▶ [Problem set]:
**A)** From the forum thread below about broken inbound links, copy out the part that opens with the words containing "First, let's look" and closes with "without the typo?".
**B)** In the forum thread below about broken inbound links, why does the reply say the RewriteCond lines don't have to go before every rewrite? Answer in one to three sentences.
**C)** According to the forum thread below about broken inbound links, what label do inbound links broken by a typo get in the Crawl Errors section of Google Webmaster Tools?

▶ [Extracted text]:
========

Salvaging links from WMT “Crawl Errors” list?
-
When someone links to your website, but makes a typo while doing it, those broken inbound links will show up in Google Webmaster Tools in the Crawl Errors section as “Not Found”. Often they are easy to salvage by just adding a 301 redirect in the htaccess file.
But sometimes the typo is really weird, or the link source looks a little scary, and that's what I need your help with.
First, let's look at the weird typo problem. If it is something easy, like they just lost the last part of the URL, ( such as www.mydomain.com/pagenam ) then I fix it in htaccess this way:
RewriteCond %{HTTP_HOST} ^mydomain.com$ [OR]
RewriteCond %{HTTP_HOST} ^www.mydomain.com$
RewriteRule ^pagenam$ "http://www.mydomain.com/pagename.html" [R=301,L]
But what about when the last part of the URL is really screwed up? Especially with non-text characters, like these:
www.mydomain.com/pagename1.htmlsale www.mydomain.com/pagename2.htmlhttp:// www.mydomain.com/pagename3.html" www.mydomain.com/pagename4.html/
How is the htaccess Rewrite Rule typed up to send these oddballs to individual pages they were supposed to go to without the typo?
Second, is there a quick and easy method or tool to tell us if a linking domain is good or spammy? I have incoming broken links from sites like these:
www.webutation.net titlesaurus.com www.webstatsdomain.com www.ericksontribune.com www.addondashboard.com search.wiki.gov.cn www.mixeet.com dinasdesignsgraphics.com
Your help is greatly appreciated. Thanks!
Greg
-
Hi Gregory -
Yes, as Frederico mentions you do not have to put the rewrite cond. before every rewrite since it the htaccess is on your root its implied. You might need to do this if you creating multiple redirects for www to non-www etc.
Also Frederico is right - this isnt the best way to deal with these links, but I use a different solution. First I get a flat file of my inbound links using other tools as well as WMT, and then i run them through a test to ensure that the linking page still exist.

========

▶ [Data excerpt]:
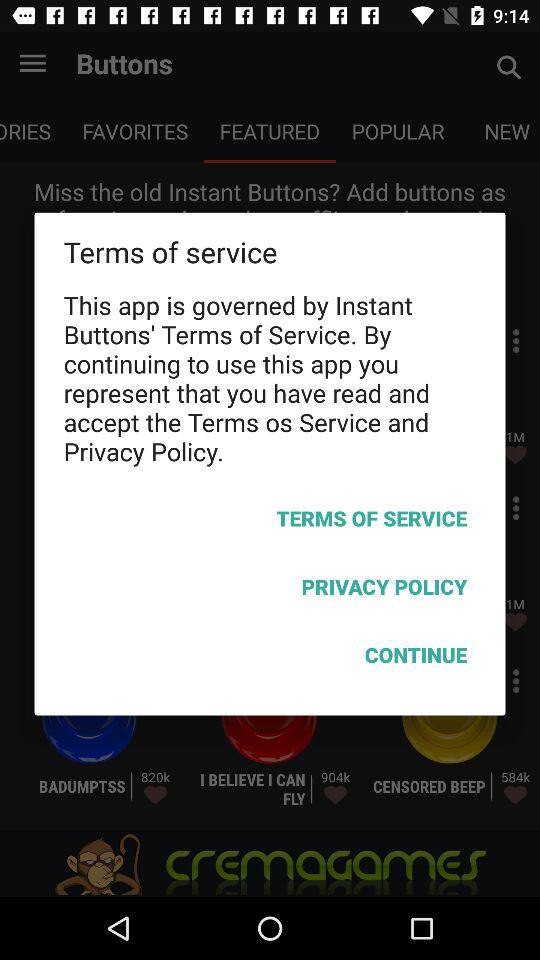
launch continue at the bottom (269, 658)
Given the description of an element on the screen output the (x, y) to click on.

========

▶ [Answers by task]:
**A)**
First, let's look at the weird typo problem. If it is something easy, like they just lost the last part of the URL, ( such as www.mydomain.com/pagenam ) then I fix it in htaccess this way:
RewriteCond %{HTTP_HOST} ^mydomain.com$ [OR]
RewriteCond %{HTTP_HOST} ^www.mydomain.com$
RewriteRule ^pagenam$ "http://www.mydomain.com/pagename.html" [R=301,L]
But what about when the last part of the URL is really screwed up? Especially with non-text characters, like these:
www.mydomain.com/pagename1.htmlsale www.mydomain.com/pagename2.htmlhttp:// www.mydomain.com/pagename3.html" www.mydomain.com/pagename4.html/
How is the htaccess Rewrite Rule typed up to send these oddballs to individual pages they were supposed to go to without the typo?

**B)** The htaccess file sits in the site's root, so the condition is implied. The reply adds that the lines might still be needed when creating multiple redirects, such as www to non-www.

**C)** "Not Found"